В эмигрантских кругах Эфрона после побега единодушно называли одним из убийц Рейсса. Как всегда в таких случаях, отбрасывая безупреч­ную до сих пор репутацию человека, прошедше­го с Добровольческой армией Ледяной поход от Дона до Кубани, находились свидетельства и сви­детели его порочной сущности.

"Всю свою жизнь Эфрон отличался врожден­ным отсутствием чувства морали". Это из аноним­ной статьи в парижской газете "Возрождение". Дальше там и "отвратительное, темное насекомое", и "злобный заморыш" (в любом случае ни­как не заморыш — видный и высокий, хоть и очень худой мужчина). Если бы анониму не заливала глаза и разум злоба, он бы мог развить мысль и дать прорасти брошенному зерну.

Честь — превыше морали. Честь — замена мо­рали. Честь — и есть мораль.

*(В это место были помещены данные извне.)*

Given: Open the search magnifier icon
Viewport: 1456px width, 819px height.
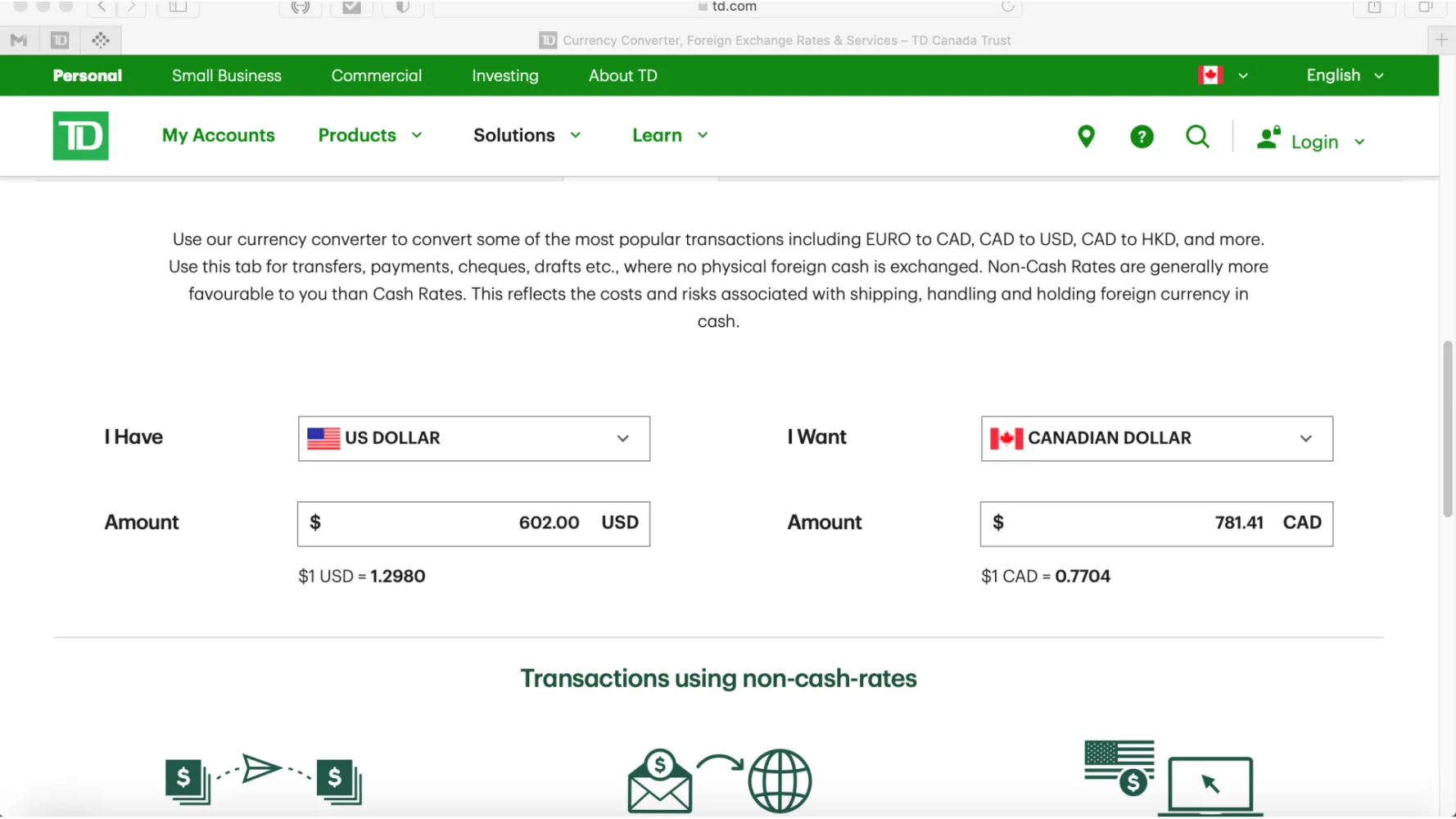Looking at the screenshot, I should (x=1197, y=137).
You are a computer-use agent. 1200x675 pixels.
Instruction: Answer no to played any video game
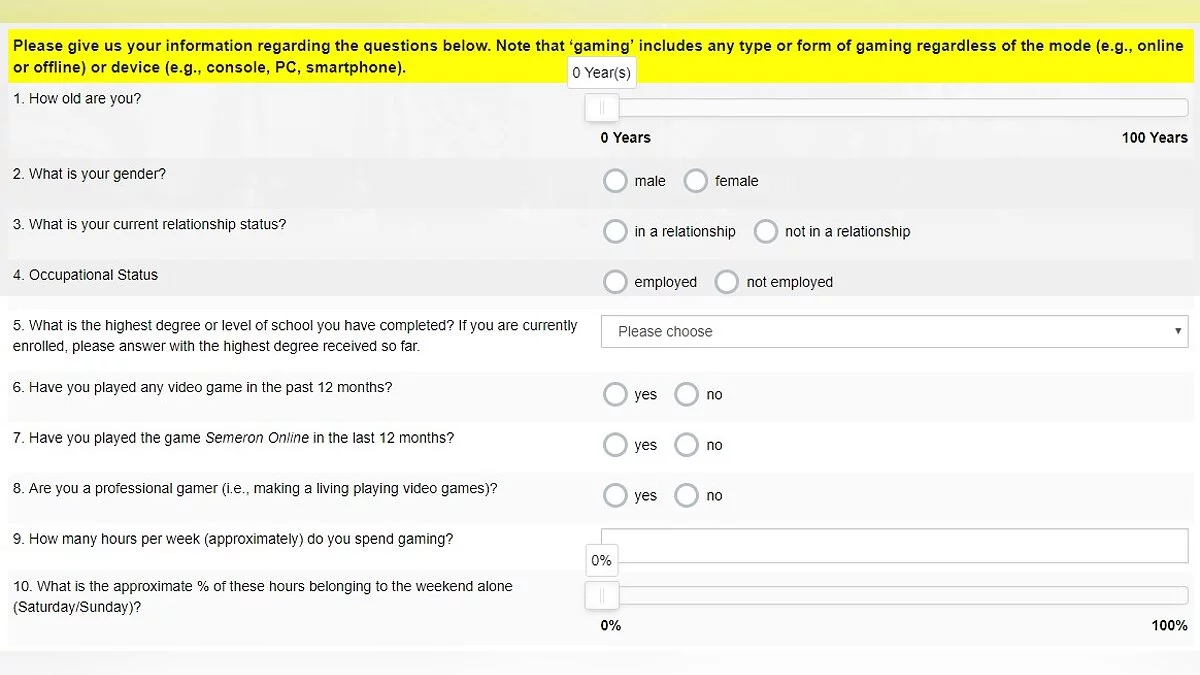coord(686,395)
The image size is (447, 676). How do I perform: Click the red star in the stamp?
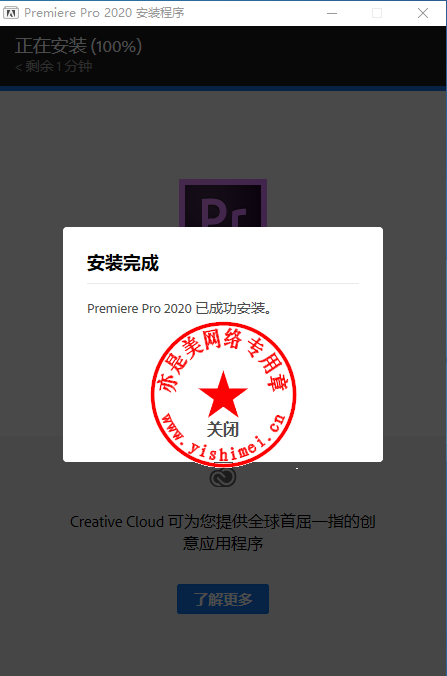[223, 393]
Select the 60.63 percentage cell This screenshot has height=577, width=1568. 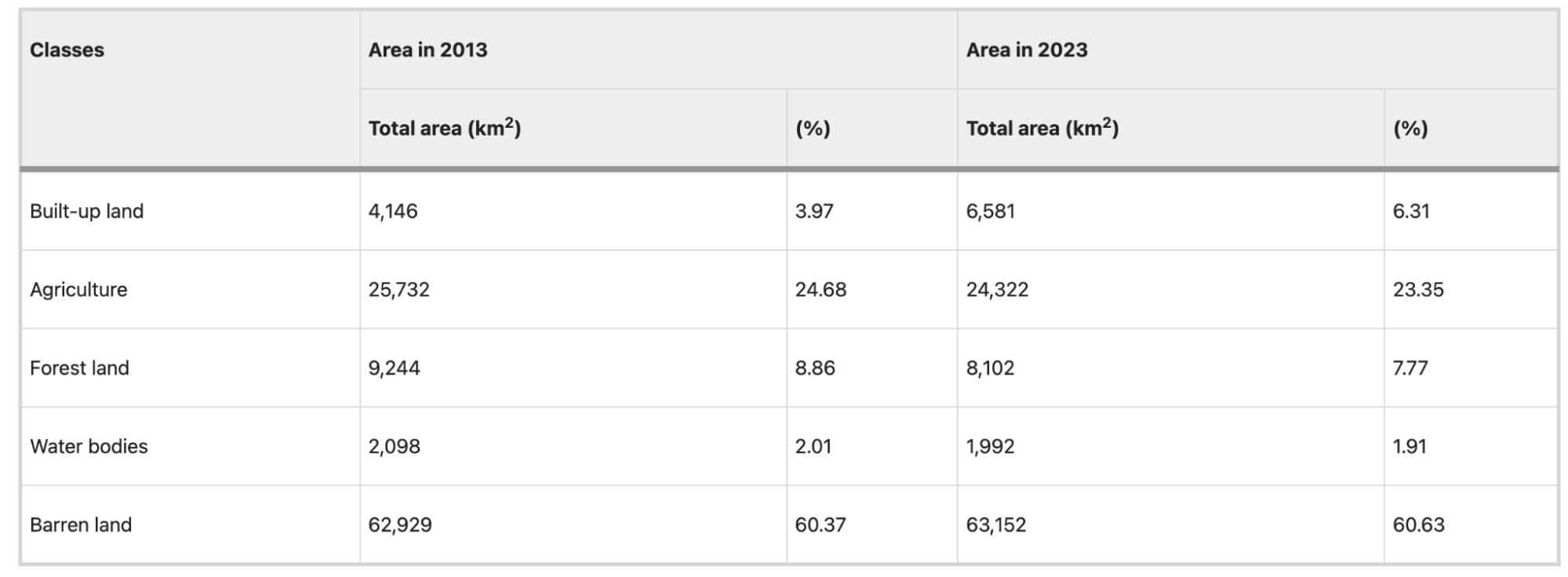(x=1418, y=524)
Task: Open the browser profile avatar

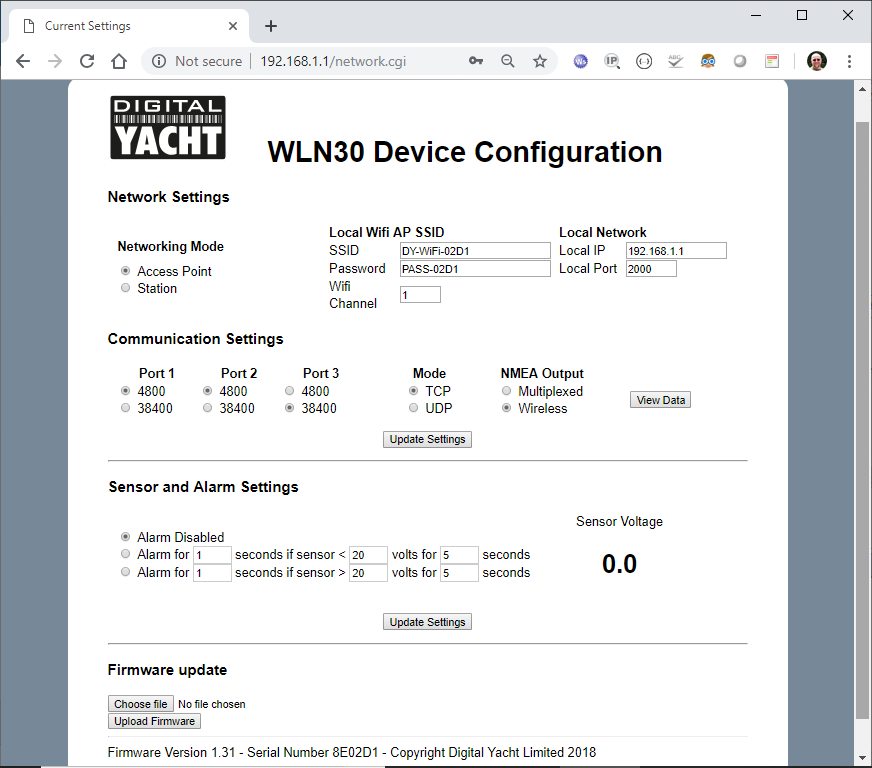Action: point(817,61)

Поведение Пушкина в истории последней его дуэли нелепо с позиции разума и довольно со­мнительно с точки зрения этики, но выдержано по правилам чести. Мы вольны к этому относить­ся как угодно, но не считаться с этим — не мо­жем, нам просто ничего другого не остается, коль скоро сам Пушкин принял такую иерархию прин­ципов. Лермонтов в своем отклике "На смерть поэта" высказался исчерпывающе в двух словах: "невольник чести". Все дальнейшие рассуждения о гибели Пушкина — так или иначе вариации это­го словосочетания. (Отвлекаясь, заметим, как в развитии темы возникает извечное русское кли­ше о враждебном инородце: "Смеясь, он дерзко презирал / Земли чужой язык и нравы, / Не мог щадить он нашей славы, / Не мог понять в тот миг кровавый, / На что он руку поднимал". Всего через четыре года новая слава России, сам Лермонтов, был точно так же убит вовсе не чу­жим и вполне понимающим язык и нравы рус­ским человеком Мартыновым.